Sanità / L’attacco

Il Pd accusa: “Sanità trentina, in 4 anni passati dal primo al quinto posto in Italia e boom del privato”

Tempi di attesa sempre più lunghi per le chiamate al numero unico di emergenza 112 e la successiva gestione al 118, medici in fuga dalla sanità pubblica

TRENTO. Una sanità sempre meno efficiente, sempre più votata al privato e spesso incapace di rispondere nei tempi adeguati ai bisogni dei cittadini. È quanto denunciano i consiglieri provinciali del Pd, che nel corso di una conferenza stampa hanno illustrato i numeri che confermerebbero lo stato di salute tutt'altro che positivo del sistema sanitario trentino. I dem, inoltre, accusano di scarsa trasparenza il governo provinciale: il consigliere Luca Zeni si è dovuto rivolgere due volte al Tar per ottenere i dati richiesti, compresi quelli sulle liste di attesa.

"Un mero disguido", si è giustificata l'amministrazione di piazza Dante dopo l'intervento della giustizia amministrativa. Secondo il Pd, lo scarso appeal della sanità trentina è dimostrato dal report di Crea Sanità: dal 2018 ad oggi, le performance trentine sono andate via via peggiorando, passando dal primo posto sino al quinto del 2022, superati - secondo lo studio citato dal Pd - da Veneto, Emilia Romagna, Toscana e Lombardia.
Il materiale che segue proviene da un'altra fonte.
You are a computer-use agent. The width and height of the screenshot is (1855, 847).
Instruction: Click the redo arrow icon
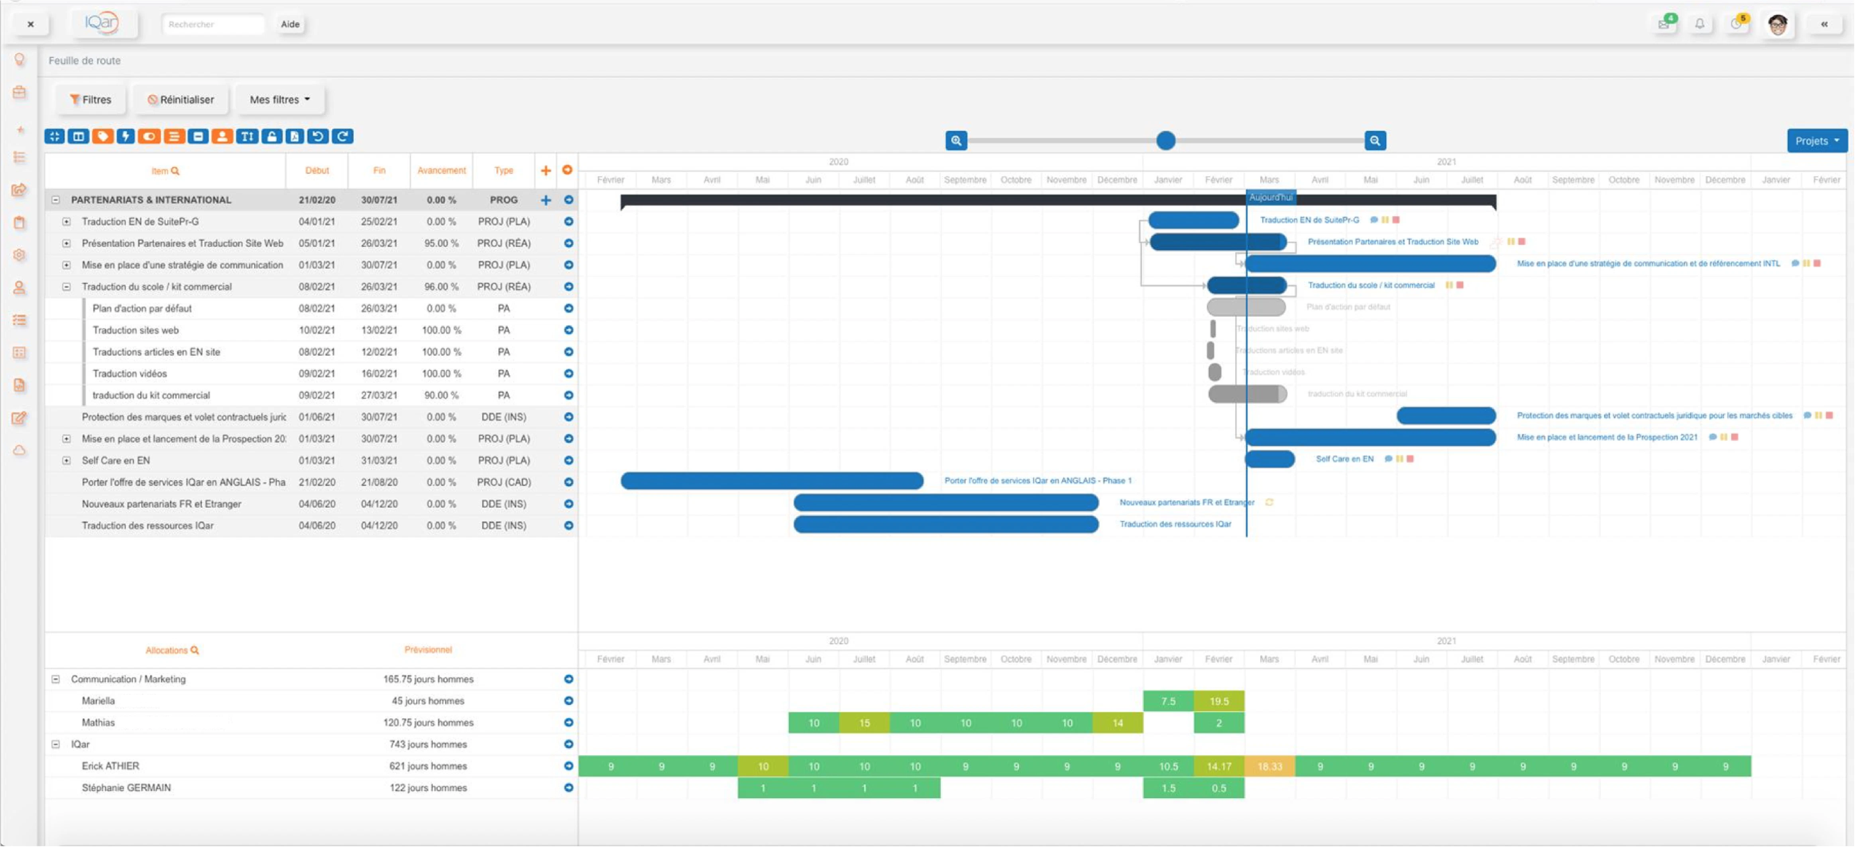tap(343, 136)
Per i consiglieri dem c'è inoltre un evidente ricorso alla sanità privata, come dimostra il bilancio provinciale: "59,6 milioni di euro per le convenzioni con le strutture ospedaliere private nel 2018, 72 milioni nel 2022, con un aumento di oltre il 20%. La giunta provinciale giustifica queste scelte sostenendo che così si è migliorata l'offerta ai cittadini. Ma lo afferma - dicono gli esponenti Pd - rimanendo reticente sui dati che possono confermare tale tesi". 
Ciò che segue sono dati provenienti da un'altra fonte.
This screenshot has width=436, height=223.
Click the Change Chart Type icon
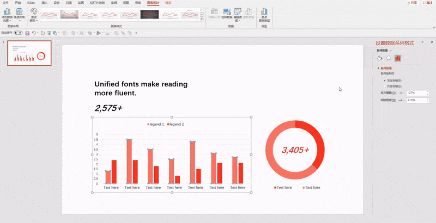click(x=264, y=11)
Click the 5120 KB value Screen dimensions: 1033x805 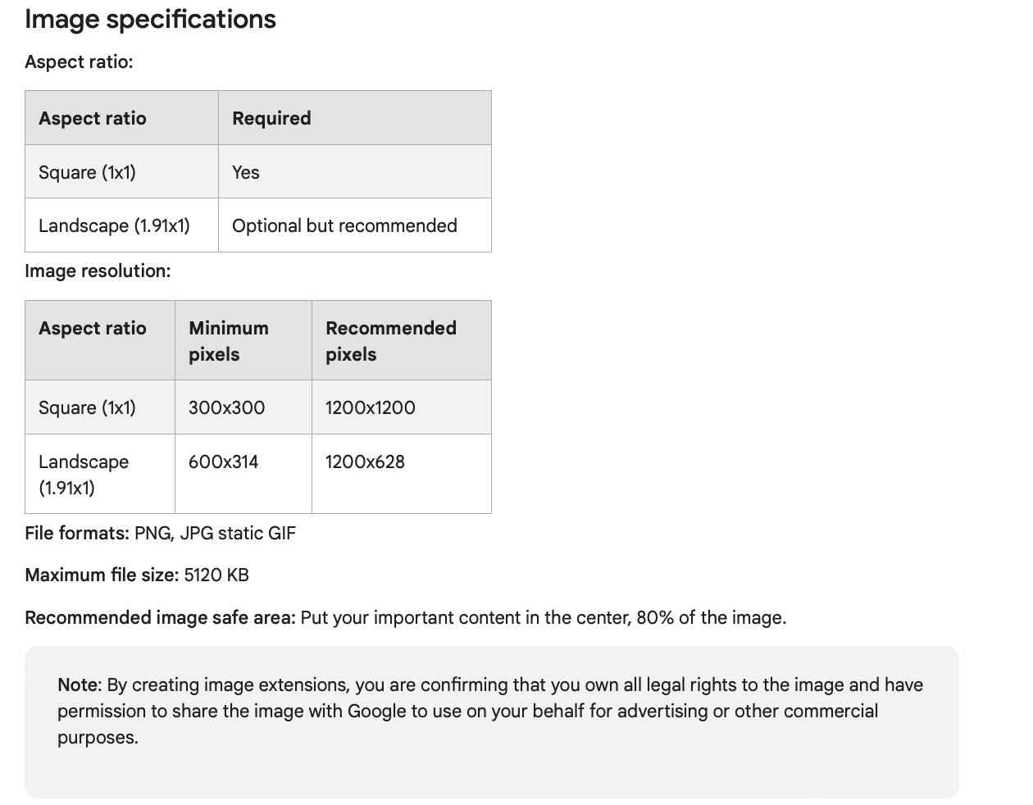(x=216, y=575)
Altri due indicatori negativi per la sanità trentina - evidenzia il Pd - sono i tempi di attesa per le chiamate al numero unico di emergenza 112 e la successiva gestione al 118: "Questo allungamento dei tempi è dovuto al fatto che vengono utilizzati in maggior numero rispetto al passato operatori laici al 112?", chiedono i consiglieri del Pd.
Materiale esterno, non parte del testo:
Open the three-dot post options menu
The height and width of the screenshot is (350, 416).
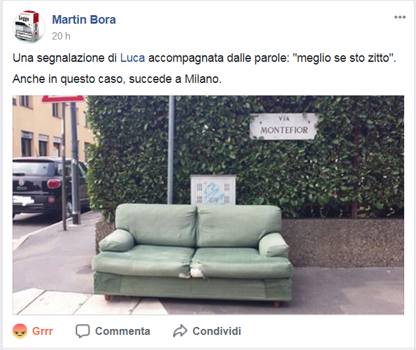[x=400, y=17]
C'è poi il tema delle dimissioni dei medici dalla sanità pubblica: da una media annuale tra le 26 e le 43 dimissioni, si è arrivati a 30 in meno di sei mesi nel 2022, con una proiezione di 60 in un anno. "Si evidenziano due fenomeni preoccupanti - rileva il Pd - dimissioni di medici dipendenti per operare nel privato convenzionato in Trentino, e dimissioni per proseguire poi l'attività in libera professione, " a gettone", in seguito a politiche organizzative che incentivano questo tipo di rapporto rispetto a quello dipendente".

C'è infine il problema dei tempi di attesa per le visite specialistiche, per il Pd - dati alla mano - spesso non rispettati: secondo i dem, per rispondere all'emergenza serve estendere il rimborso ai cittadini per visite specialistiche previsto per le strutture private anche alle visite in libera professione dei medici dipendenti dell'Azienda sanitaria; aprire subito un tavolo permanente di confronto con tutti gli stakeholder della sanità; commissariare la sanità trentina.